A nova agência reguladora vai mudar esse
quadro. Poderá aplicar multas que podem chegar a 1 milhão de libras (cerca de
R$ 3 milhões) ou até 1% do faturamento das empresas. Adotará medidas para
proteção dos cidadãos, além de poder obrigar jornais, revistas e sites com
conteúdo jornalístico a publicar correções de matérias e pedidos de
desculpas.
A adesão das empresas ao órgão será
voluntária, mas as que não aderirem poderão sofrer punições ainda mais severas.
A criação da agência é resultado de um acordo firmado entre os três maiores
partidos britânicos e terá o respaldo de uma Carta Real, assinada pela rainha
Elizabeth. Qualquer alteração só poderá ser feita com o voto de pelo menos dois
terços do Parlamento.
No Brasil, uma das poucas proteções que o
público tinha diante da imprensa era a possibilidade do “direito de resposta”,
garantido pela Constituição e até 2009 regulado pela Lei de Imprensa. O STF
derrubou a lei, provocando no seu então presidente, Carlos Ayres Britto,
manifestações de júbilo ao enaltecer a liberdade absoluta da imprensa, como se
os meios de comunicação pairassem acima dos interesses econômicos e políticos
dos seus donos.
Além disso, duas outras iniciativas de
acompanhamento da comunicação existentes no Brasil fracassaram. O Conselho de
Comunicação Social do Senado, que apesar do seu poder restrito poderia discutir
as grandes questões da mídia, foi capturado pelos empresários e o Conselho
Nacional de Autorregulamentação Publicitária (Conar) segue a linha da PCC
britânica, com resultados fracos e ineficientes.

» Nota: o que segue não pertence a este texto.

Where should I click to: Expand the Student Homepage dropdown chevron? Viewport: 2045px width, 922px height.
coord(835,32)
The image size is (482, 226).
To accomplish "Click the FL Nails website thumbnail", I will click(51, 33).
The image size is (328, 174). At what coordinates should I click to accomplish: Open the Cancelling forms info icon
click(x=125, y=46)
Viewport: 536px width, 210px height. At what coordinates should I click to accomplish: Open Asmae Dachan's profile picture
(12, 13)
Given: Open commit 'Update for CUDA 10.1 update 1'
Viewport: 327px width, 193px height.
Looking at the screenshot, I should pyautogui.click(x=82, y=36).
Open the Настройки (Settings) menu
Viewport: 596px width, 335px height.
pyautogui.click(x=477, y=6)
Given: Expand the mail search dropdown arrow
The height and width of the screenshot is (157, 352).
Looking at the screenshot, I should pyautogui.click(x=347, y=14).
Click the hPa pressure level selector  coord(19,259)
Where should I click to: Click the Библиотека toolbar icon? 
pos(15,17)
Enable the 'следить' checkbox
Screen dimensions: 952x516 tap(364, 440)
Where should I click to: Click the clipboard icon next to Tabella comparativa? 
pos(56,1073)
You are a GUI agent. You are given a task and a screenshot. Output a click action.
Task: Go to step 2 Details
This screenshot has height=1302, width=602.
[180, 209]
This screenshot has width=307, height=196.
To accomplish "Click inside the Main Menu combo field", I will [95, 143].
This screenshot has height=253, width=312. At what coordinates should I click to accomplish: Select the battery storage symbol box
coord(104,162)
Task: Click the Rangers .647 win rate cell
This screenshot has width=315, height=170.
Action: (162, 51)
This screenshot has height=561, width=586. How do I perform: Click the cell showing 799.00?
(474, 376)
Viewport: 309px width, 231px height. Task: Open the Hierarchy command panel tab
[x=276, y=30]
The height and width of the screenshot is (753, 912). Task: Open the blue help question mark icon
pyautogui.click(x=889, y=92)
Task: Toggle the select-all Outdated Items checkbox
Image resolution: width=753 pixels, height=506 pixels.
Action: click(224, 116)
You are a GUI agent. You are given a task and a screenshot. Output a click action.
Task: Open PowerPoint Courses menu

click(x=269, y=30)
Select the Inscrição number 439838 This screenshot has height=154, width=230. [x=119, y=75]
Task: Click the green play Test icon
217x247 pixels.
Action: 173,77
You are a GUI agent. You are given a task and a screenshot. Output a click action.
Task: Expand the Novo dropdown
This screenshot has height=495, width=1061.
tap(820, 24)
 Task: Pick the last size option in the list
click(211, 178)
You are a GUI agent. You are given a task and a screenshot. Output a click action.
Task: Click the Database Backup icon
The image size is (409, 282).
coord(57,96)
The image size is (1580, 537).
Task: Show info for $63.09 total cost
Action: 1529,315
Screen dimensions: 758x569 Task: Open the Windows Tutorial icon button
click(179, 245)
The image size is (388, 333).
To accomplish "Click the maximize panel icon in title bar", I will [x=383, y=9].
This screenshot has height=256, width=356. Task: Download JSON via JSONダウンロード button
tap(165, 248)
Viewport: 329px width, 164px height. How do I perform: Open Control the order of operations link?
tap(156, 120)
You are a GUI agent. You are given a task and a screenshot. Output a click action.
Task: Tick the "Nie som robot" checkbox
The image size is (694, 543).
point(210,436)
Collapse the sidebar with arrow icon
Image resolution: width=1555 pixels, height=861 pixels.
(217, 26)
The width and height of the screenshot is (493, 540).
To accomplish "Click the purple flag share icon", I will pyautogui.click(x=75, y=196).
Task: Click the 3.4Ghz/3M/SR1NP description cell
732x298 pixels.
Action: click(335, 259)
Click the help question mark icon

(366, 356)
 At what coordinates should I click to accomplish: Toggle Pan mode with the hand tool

Havia ainda o Código de Ética da Associação
Brasileira de Emissoras de Rádio e de Televisão (Abert). Elaborado nos anos
1990, seria um ótimo referencial para dar ao público a garantia de que as
programações desses veículos respeitariam “os valores éticos e sociais da
pessoa e da família”, como determina a Constituição. Só que nunca foi aplicado
e desapareceu até do site da Abert.
São exemplos, britânicos e brasileiros, que
mostram a falácia da autorregulamentação e a necessidade da existência de
agências externas, com força para defender o público do poder da mídia. Lá o
caminho parece promissor, aqui seguimos acreditando que o cabrito pode tomar
conta da horta. Até quando?”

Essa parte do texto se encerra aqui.